Sur Tout roule, le flow latent presque somnolent d’Okis retranscrit en paroles les ambiances d’un sample, à la guitare lancinante et aux drums étouffés, avec un refrain désillusoire qui reste en tête « tout roule tant que j’assume que j’m’assomme tout le temps ». Ou encore la rythmique de basse groovy sur La ville en umbro qui donne aux couplets des deux lyonnais des vibes de baraudes nocturnes dans les Pentes, de Croix Paquet au Gros Caillou.
Un casting irréprochable entrée – plat – dessert
Pour nous délivrer la crème la plus onctueuse, Okis s’est entouré de rimeurs d’exception : le lyonnais Tedax Max et ses Gars Surs Municipaux Matox et Rowtag. Et pourquoi s’embêter avec des collaborations lointaines, quand on peut s’offrir un tel casting quasi 100% lyonnais ? (Matox est Clermontois sur le papier mais Lyonnais dans le cœur)
Le choix de ces featurings sonne vraiment comme une démarche de partage, et a du sens autant dans l’EP que dans le parcours d’Okis. Si tout s’est rapidement accéléré pour lui, comme il l’évoque dans Processus avec Sandra Gomes, c’est aussi une manière de rester en famille. Une famille unie par la culture lyonnaise d’une part, mais surtout par une même vision sincère du rap et du partage dans la musique.
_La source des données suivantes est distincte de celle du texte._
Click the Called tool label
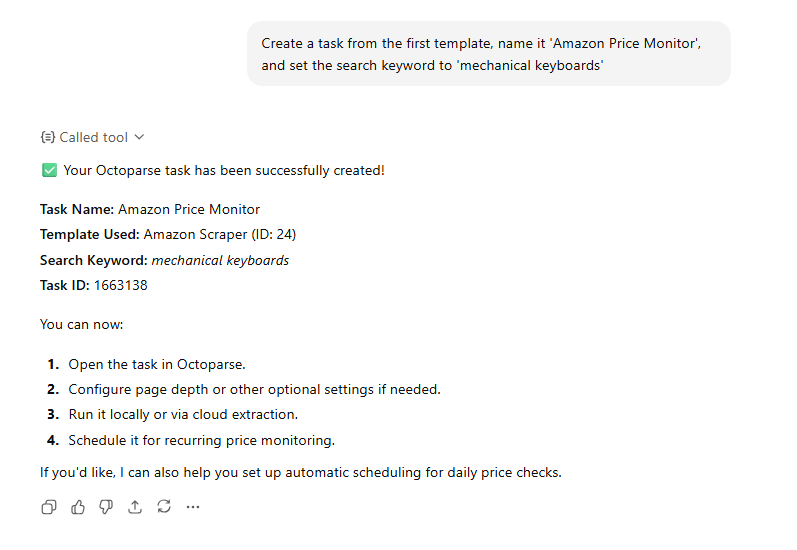 click(94, 137)
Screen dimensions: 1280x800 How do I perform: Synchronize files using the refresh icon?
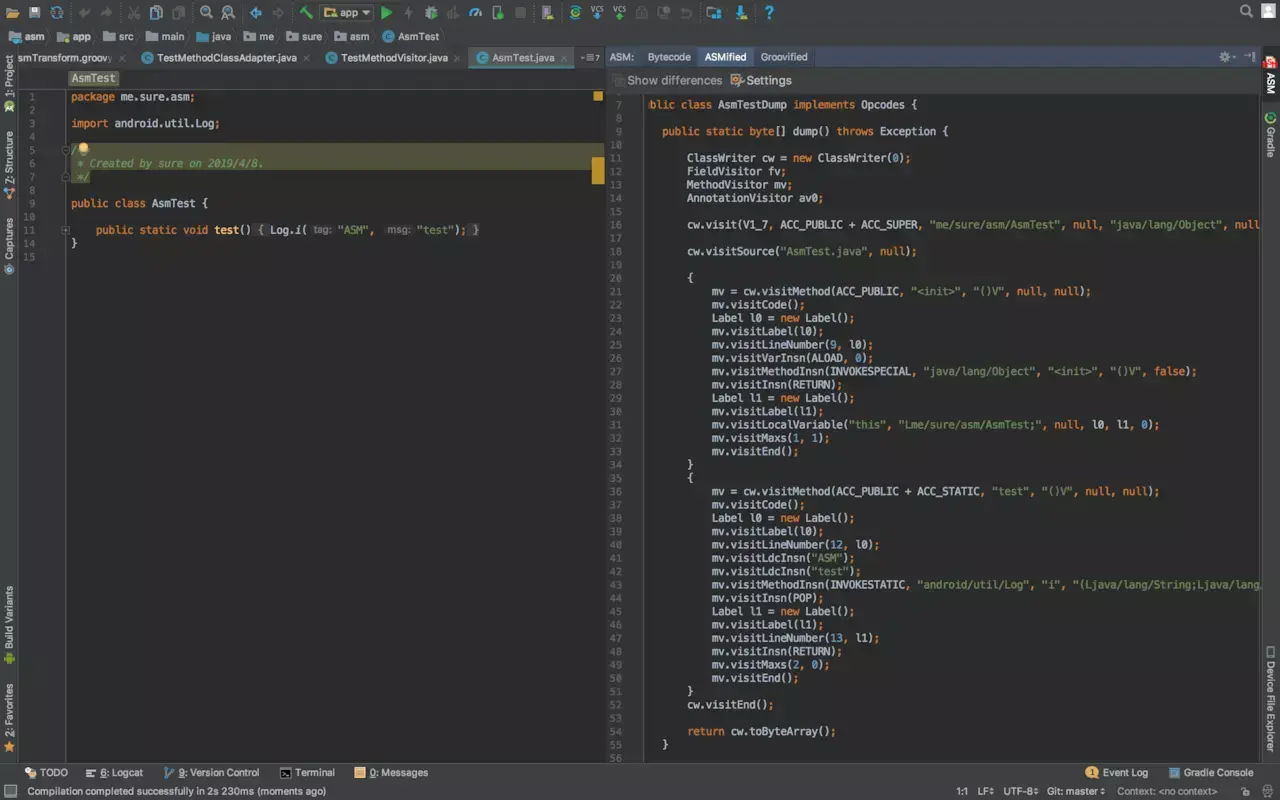[x=57, y=13]
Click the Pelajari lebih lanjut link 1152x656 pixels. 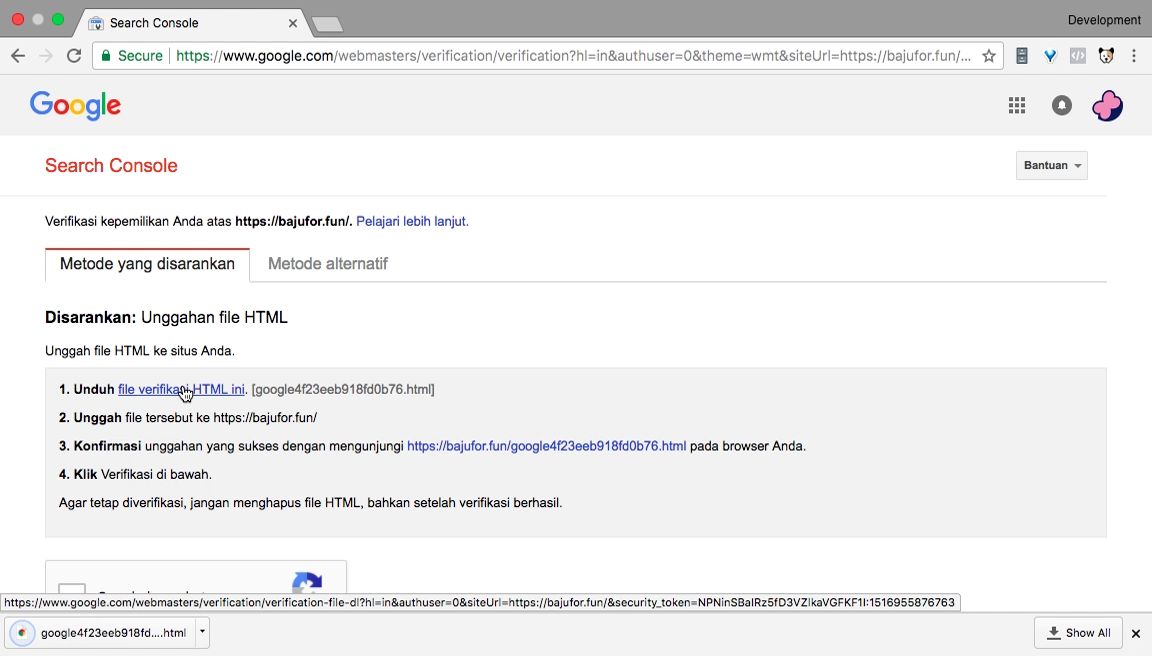tap(412, 221)
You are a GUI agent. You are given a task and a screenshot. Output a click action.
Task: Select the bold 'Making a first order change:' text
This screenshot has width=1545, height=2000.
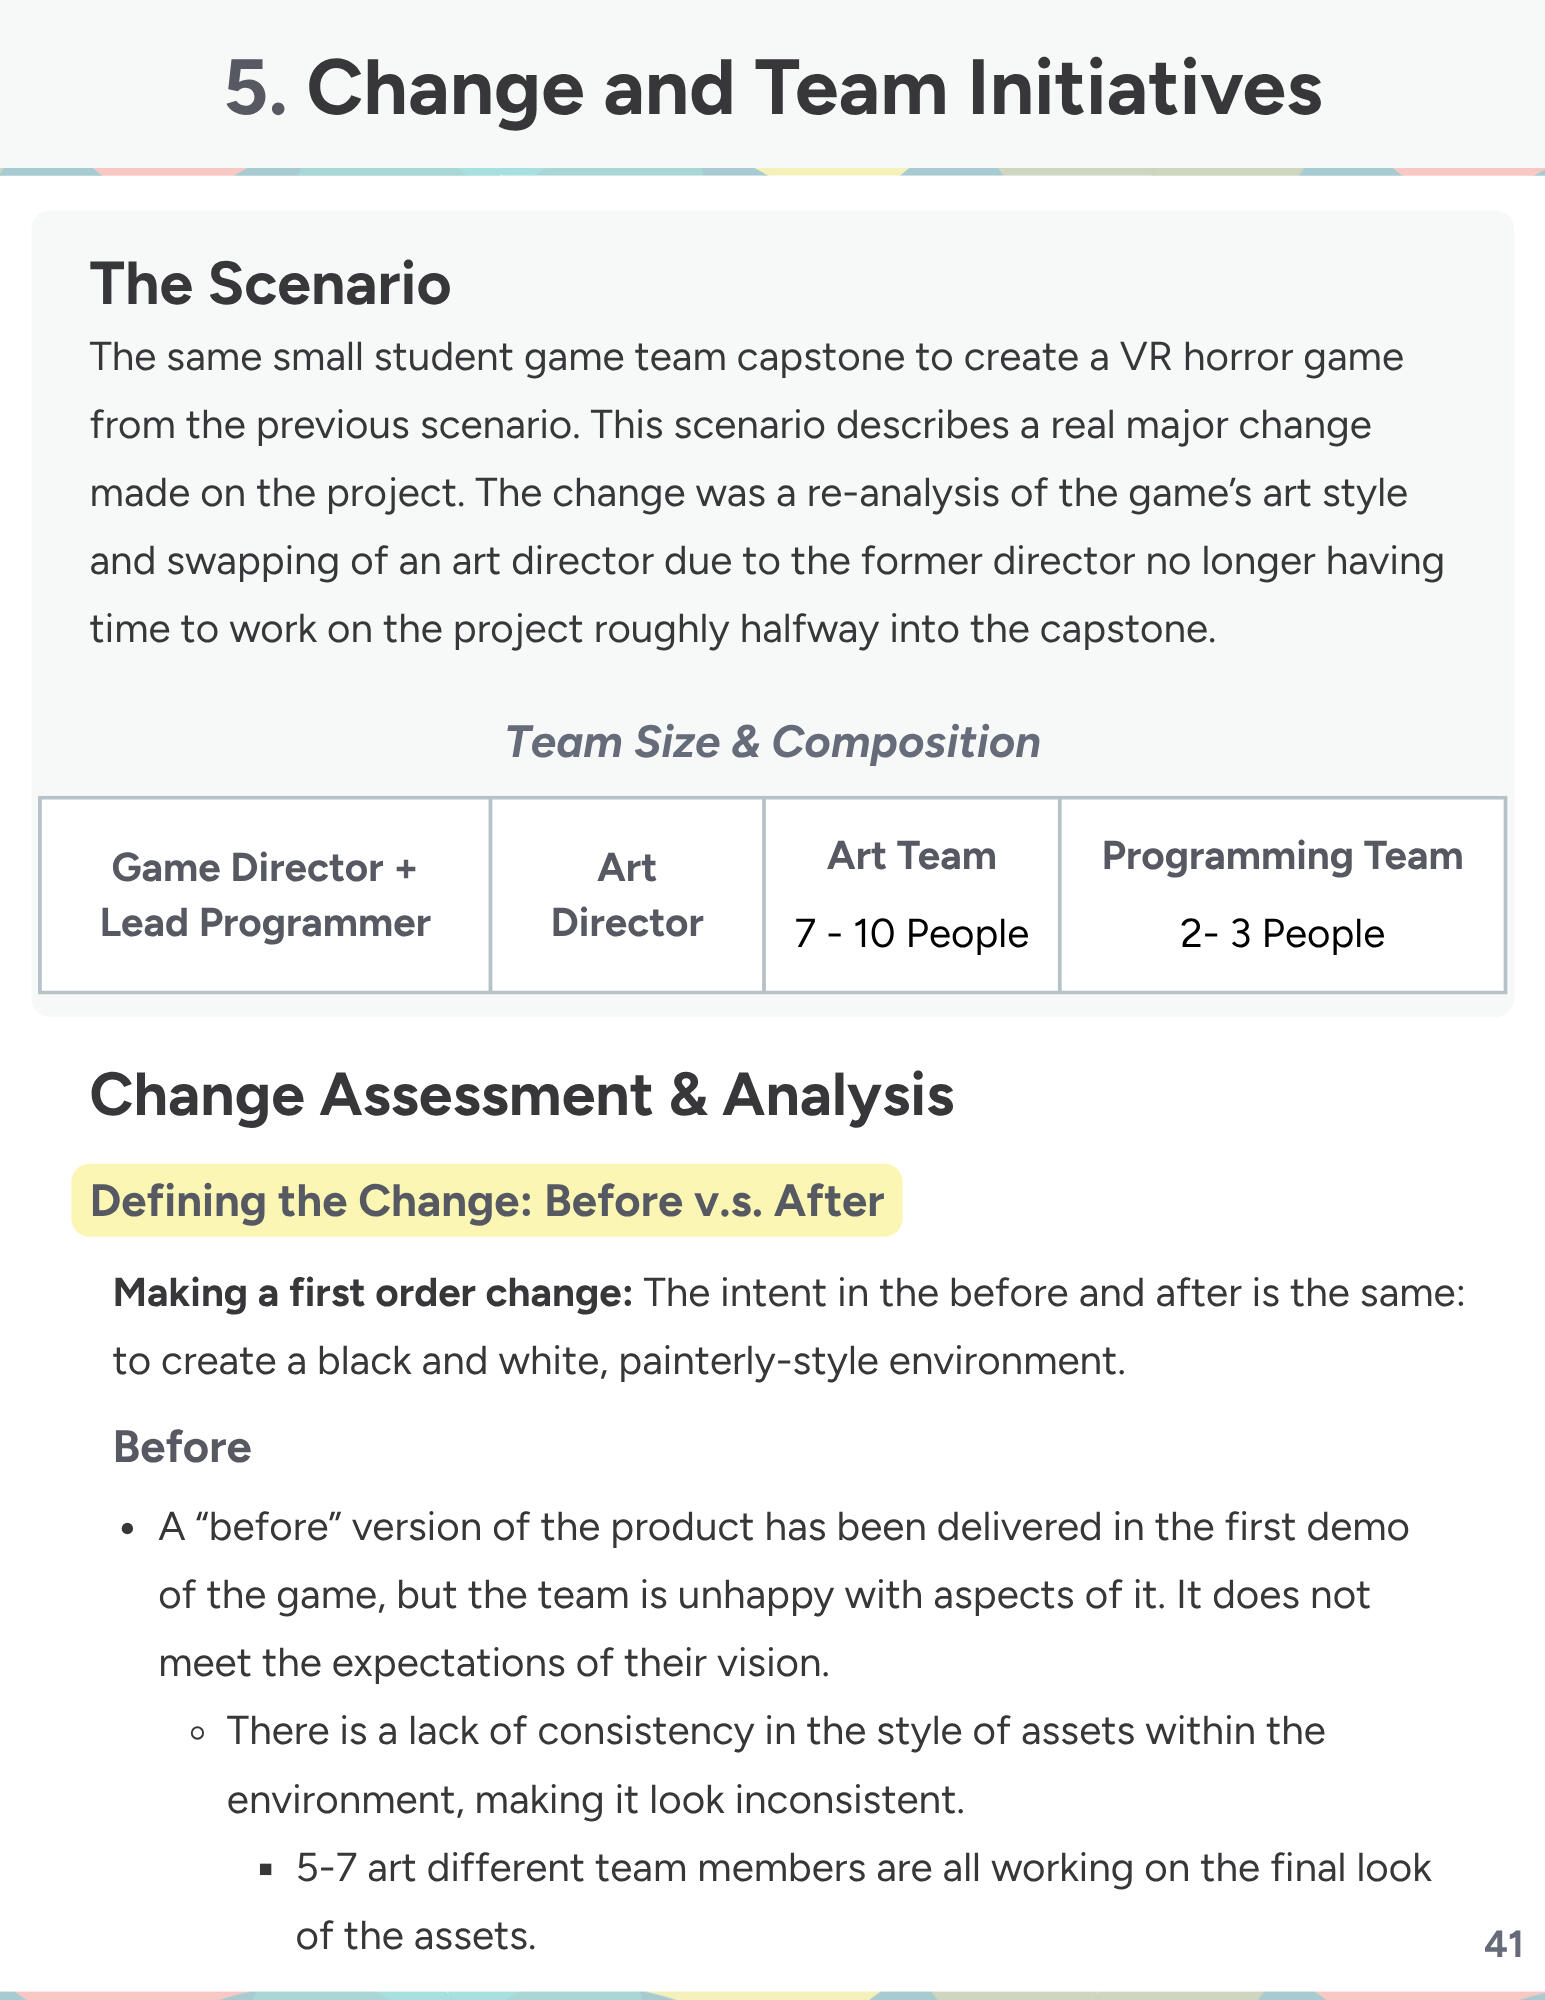pos(373,1293)
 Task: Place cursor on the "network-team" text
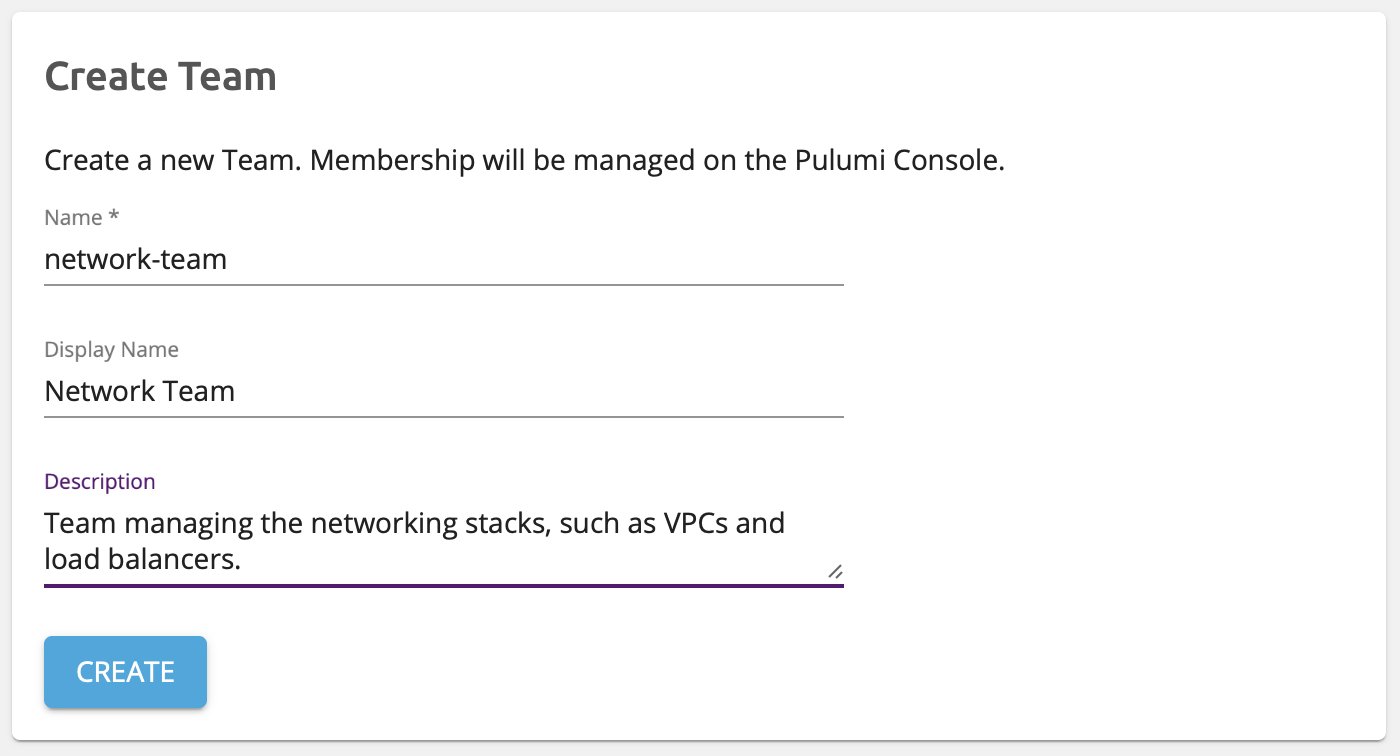click(136, 260)
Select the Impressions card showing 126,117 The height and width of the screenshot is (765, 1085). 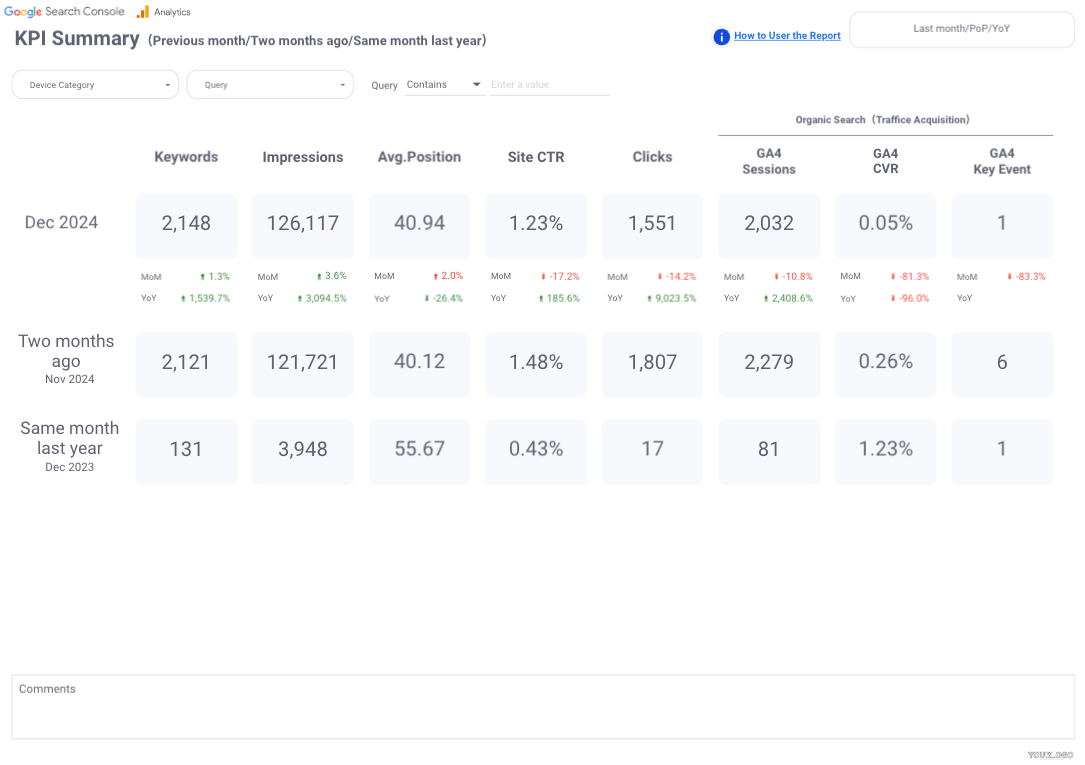point(303,224)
Le centre-ville sombre, j’te l’ai décrit dans mille sons, j’ai fait partir plus d’mille sots
Entre rue Paul Bert et rue Moncey (J’te l’dis), Lyon, c’est big, viens prendre les mesuresTedax Max – La ville en umbro
J’mе lève a l’heure où l’Frip US ouvre (Midi 20)
Encore d’la veille, j’suis très peu saoul
Dans la vitrine du type, j’vois qu’le tit-pe souffreMatox – On rôde on ride
Miracles et périls, on atterrit là, j’avais pas prédit ça
Hier, j’trainais tard pour des denrées périssablesRowtag – On rôde on ride
D’un simple coup d’œil, on pourrait être tenter de considérer La Crème comme une réédition, un complément à son premier album. Mais il est en réalité un disque à part entière, avec son cheminement et sa structure, encore plus tournée vers les samples nocturnes et le drumless. Cet aspect épuré des productions laisse la juste place aux textes denses d’Okis, qui seront pour toujours témoins et acteurs d’un quotidien de rouilleur, d’une culture rap exigeante et d’un combat contre le fascisme qui n’aura jamais sa place à Lyon.